Somatostatin receptor-targeted polymeric nanoplatform for efficient CRISPR/Cas9 gene editing to enhance synergistic hepatocellular carcinoma therapy
Suqin Zhang, Meng Li, Jingyi Zeng, Songli Zhou, Feifan Yue, Zhaoyi Chen, Lixin Ma, Yang Wang, Fei Wang, Jingwen Luo
Abstract
INTRODUCTION: The CRISPR/Cas9 system-based gene therapy can fundamentally address the issues of cancer occurrence, development, progression, and metastasis. However, the lack of targeting and effectiveness hinders gene therapy from entering clinical application. Herein, a somatostatin receptor-targeted polymeric nanoplatform is developed for the delivery of a PD-L1-targeted CRISPR/Cas9 system and synergistic treatment of hepatocellular carcinoma. This nanoplatform can effectively incorporate the CRISPR/Cas9 system and the chemotherapeutic drug paclitaxel to simultaneously address the biological safety and packaging capacity issues of viral vectors. After the octreotide-modified polymer (LNA-PEG-OCT) guided the nanoparticle into hepatoma carcinoma cells, the nanoparticle protected the CRISPR/Cas9 ribonucleoprotein complex (RNP) and achieved lysosomal escape.
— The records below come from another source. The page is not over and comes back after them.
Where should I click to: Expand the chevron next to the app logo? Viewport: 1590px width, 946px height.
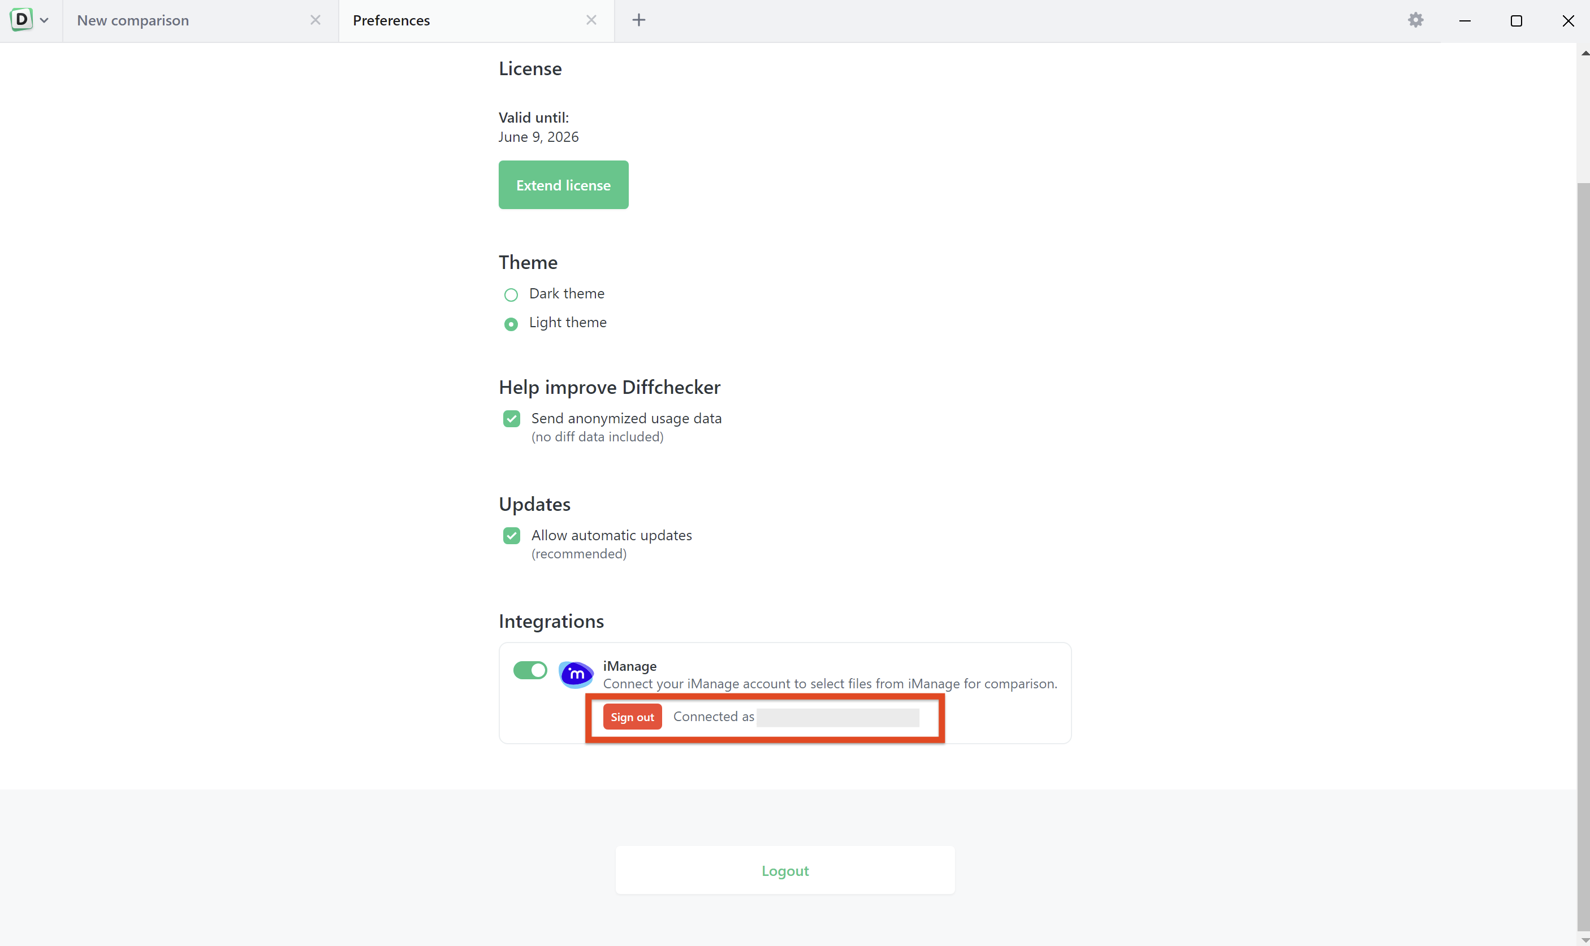click(43, 20)
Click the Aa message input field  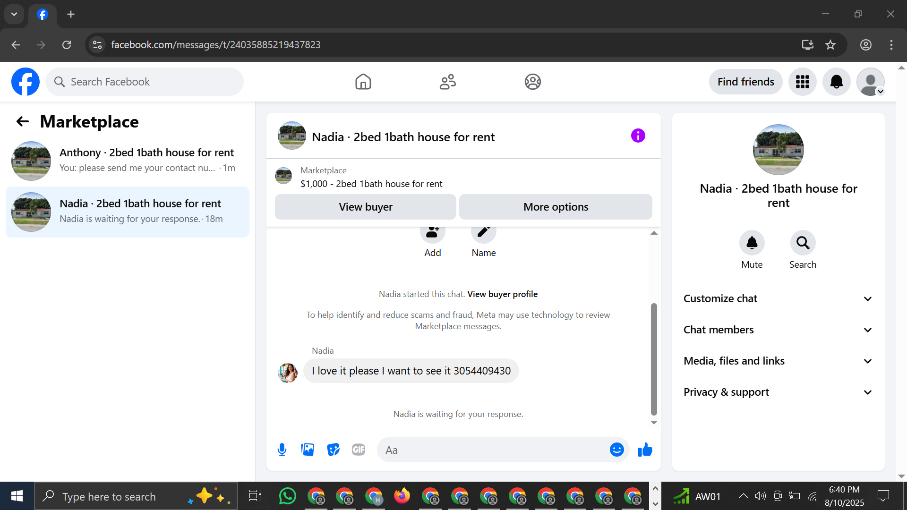[491, 450]
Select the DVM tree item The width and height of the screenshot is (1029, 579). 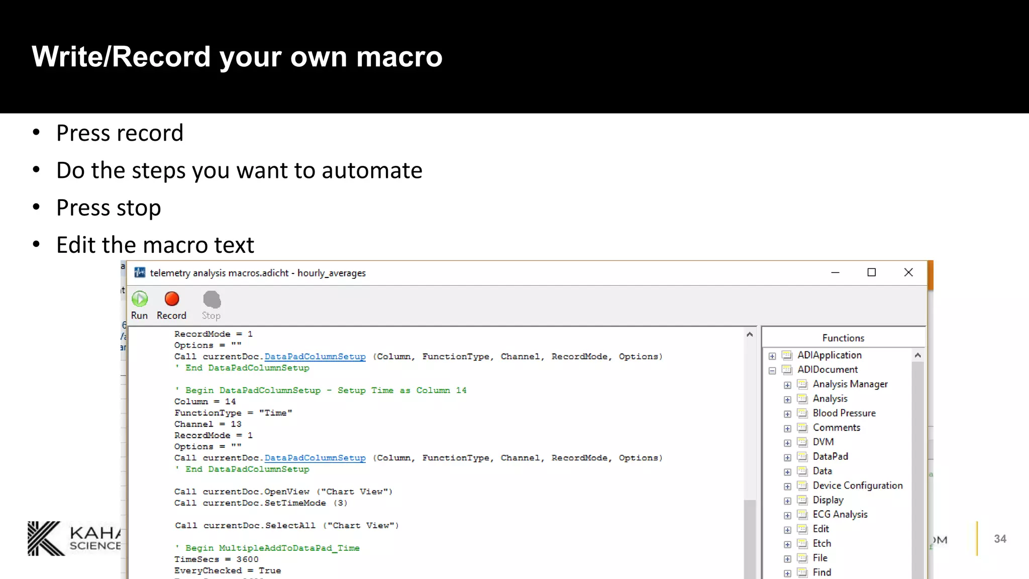click(x=823, y=442)
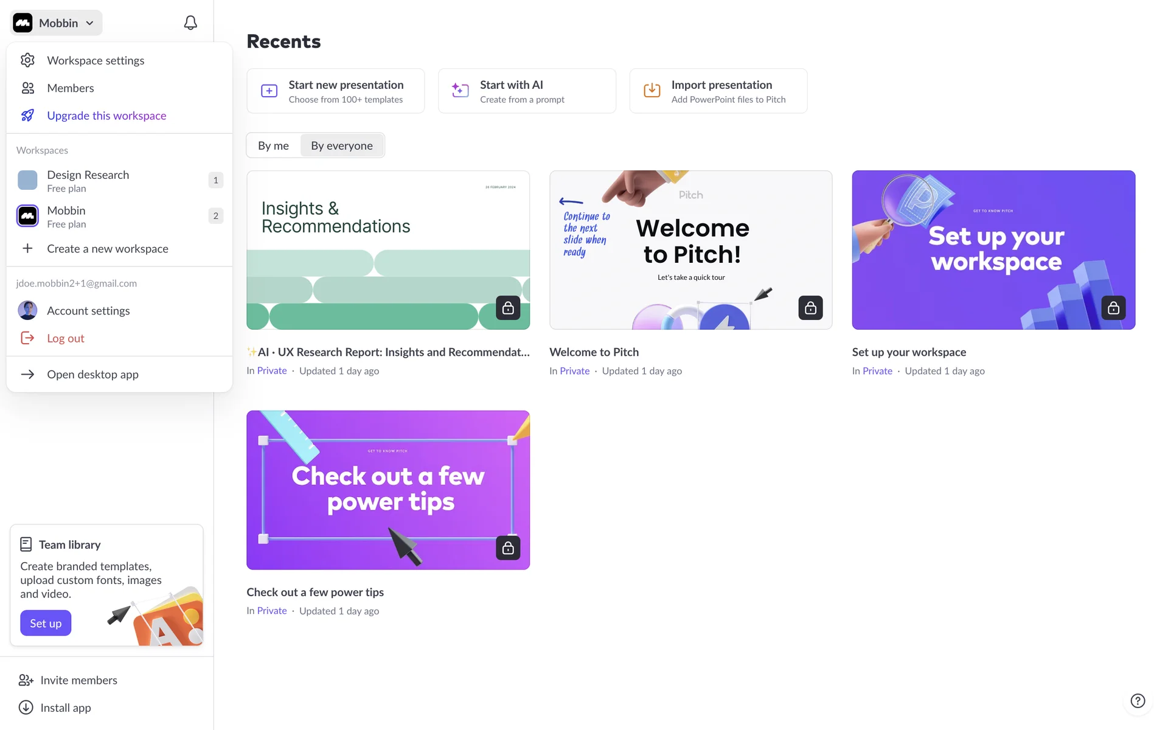
Task: Click Set up button in Team library
Action: coord(45,623)
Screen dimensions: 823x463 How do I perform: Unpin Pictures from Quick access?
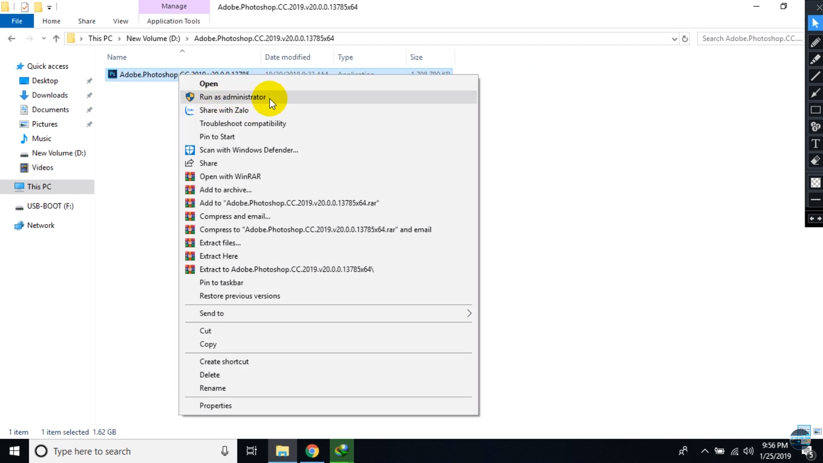(90, 124)
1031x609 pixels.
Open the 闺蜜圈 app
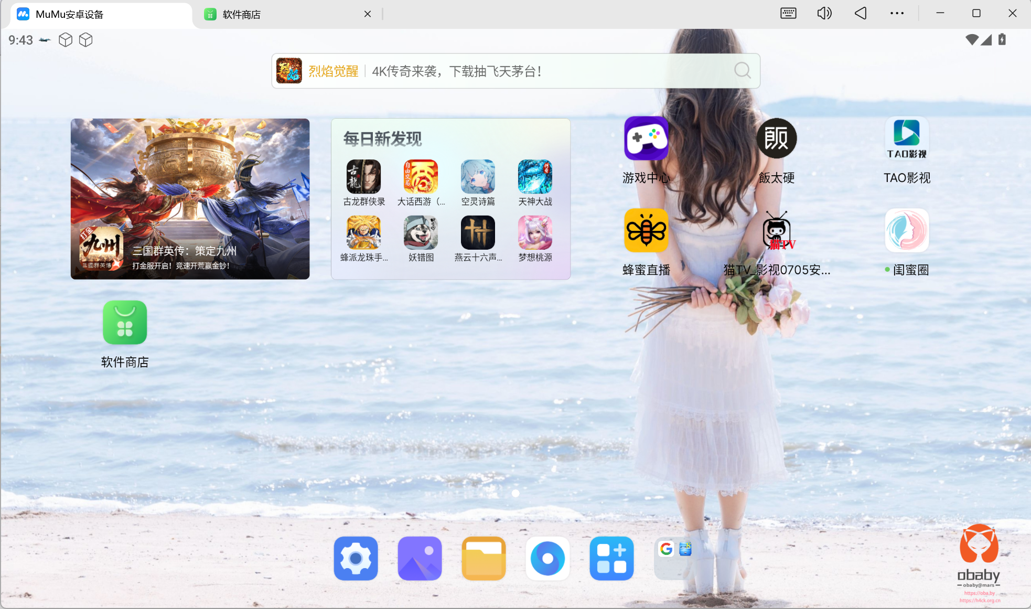tap(907, 231)
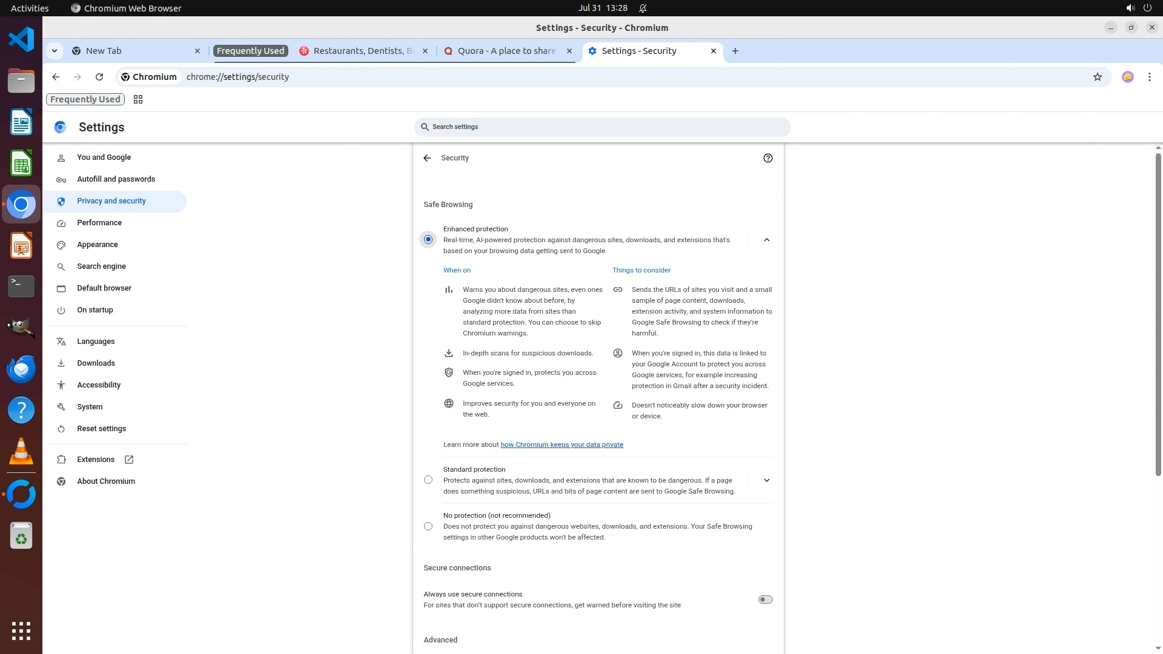
Task: Open a new tab with plus icon
Action: [735, 51]
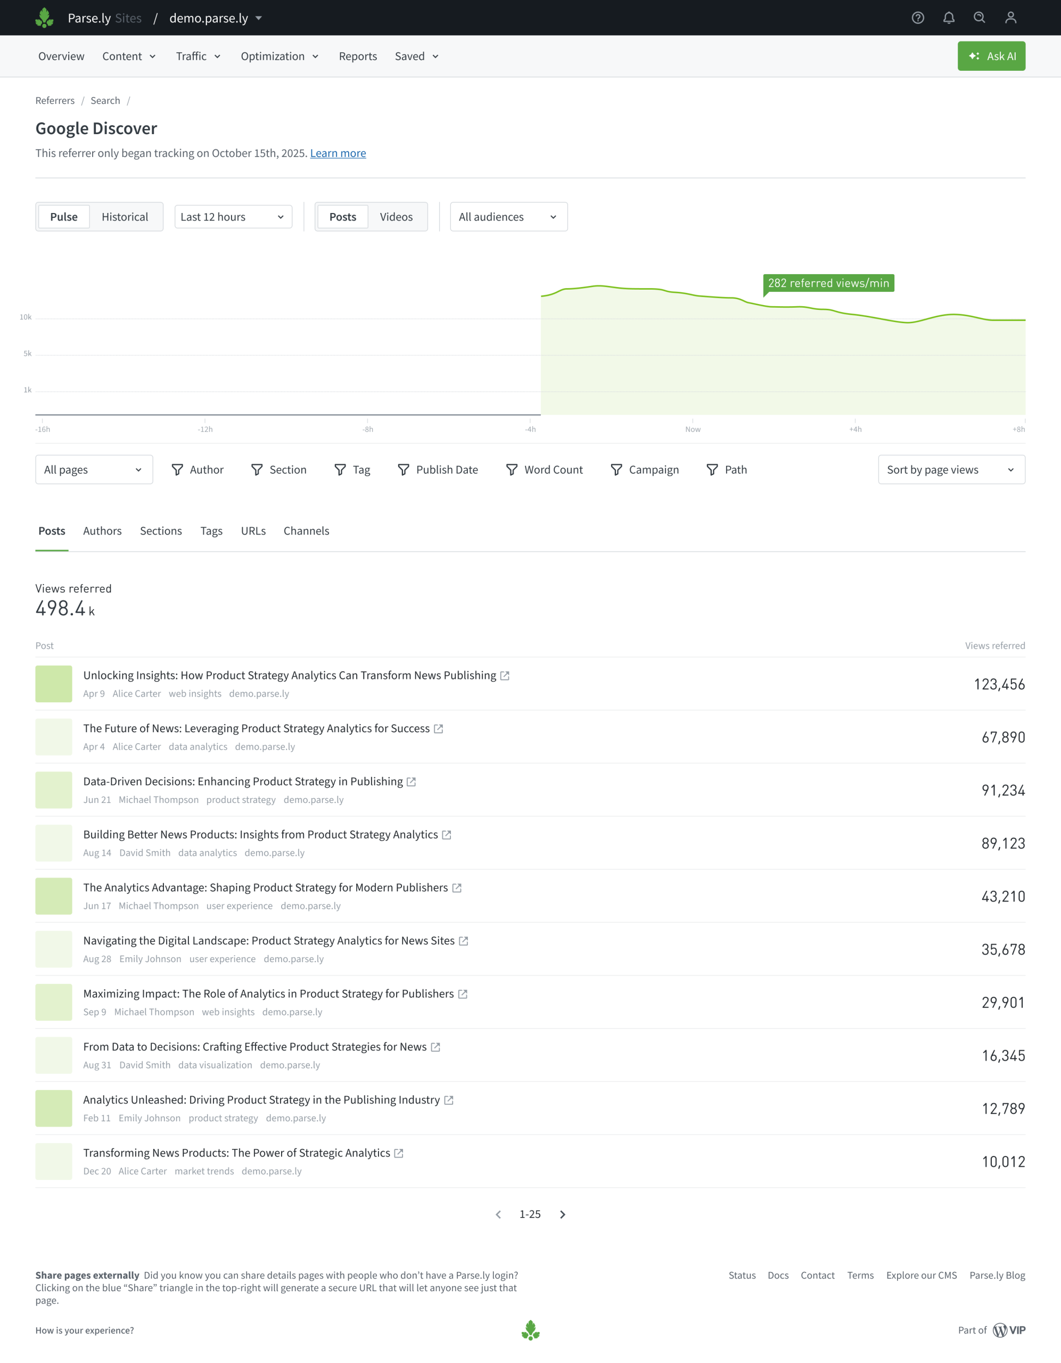Screen dimensions: 1061x1363
Task: Select the Pulse mode toggle
Action: [64, 217]
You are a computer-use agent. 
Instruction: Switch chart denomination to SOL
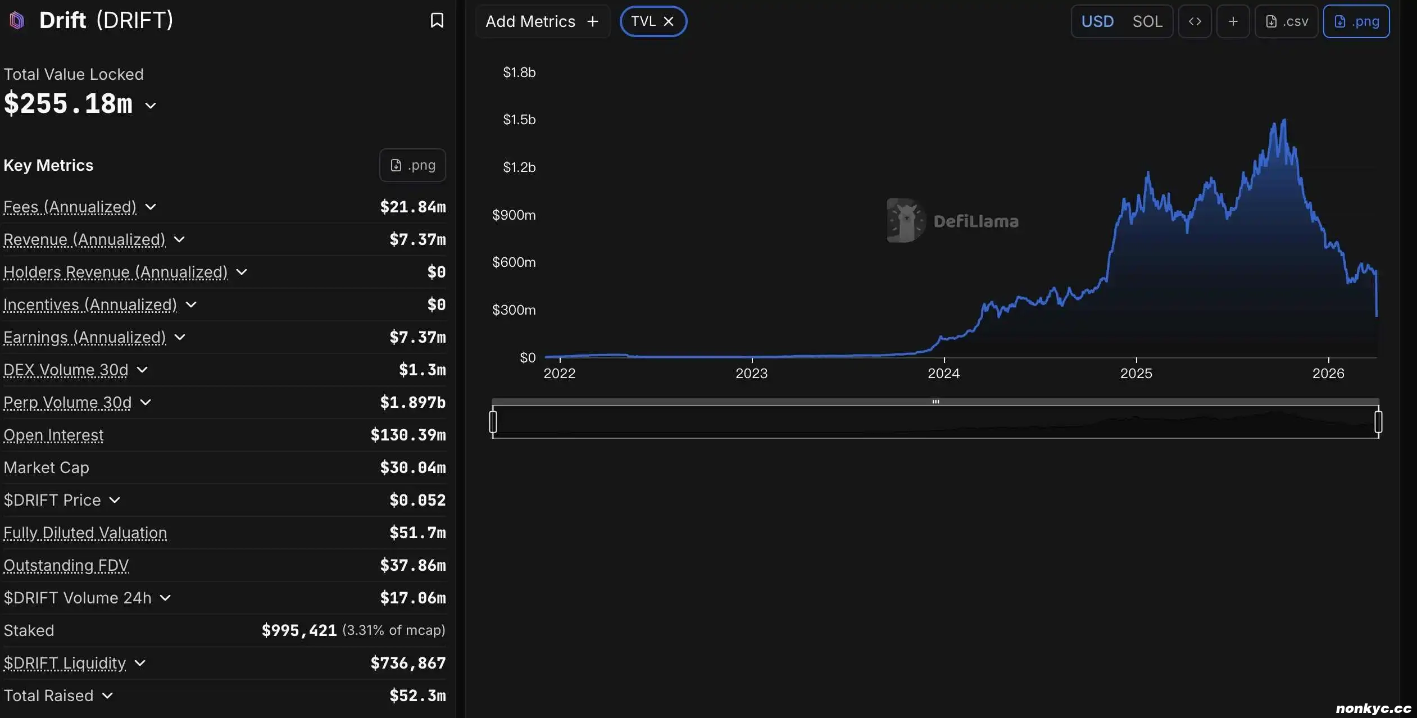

Then, the RNP reached the target gene (PD-L1) under the guidance of the single guide RNA (sgRNA) in the RNP. The PD-L1 gene editing efficiency reached up to 55.8% for HepG2 cells in vitro and 46.0% for tumor tissues in vivo, leading to effective suppression of PD-L1 protein expression. Substantial inhibition of hepatocellular carcinoma cell proliferation and further 79.45% growth repression against subcutaneous xenograft tumors were achieved. Overall, this somatostatin receptor-targeted polymeric nanoplatform system not only provides a promising nanocarrier for CRISPR/Cas9 system delivery, but also expands the potential of combining gene editing and chemotherapy.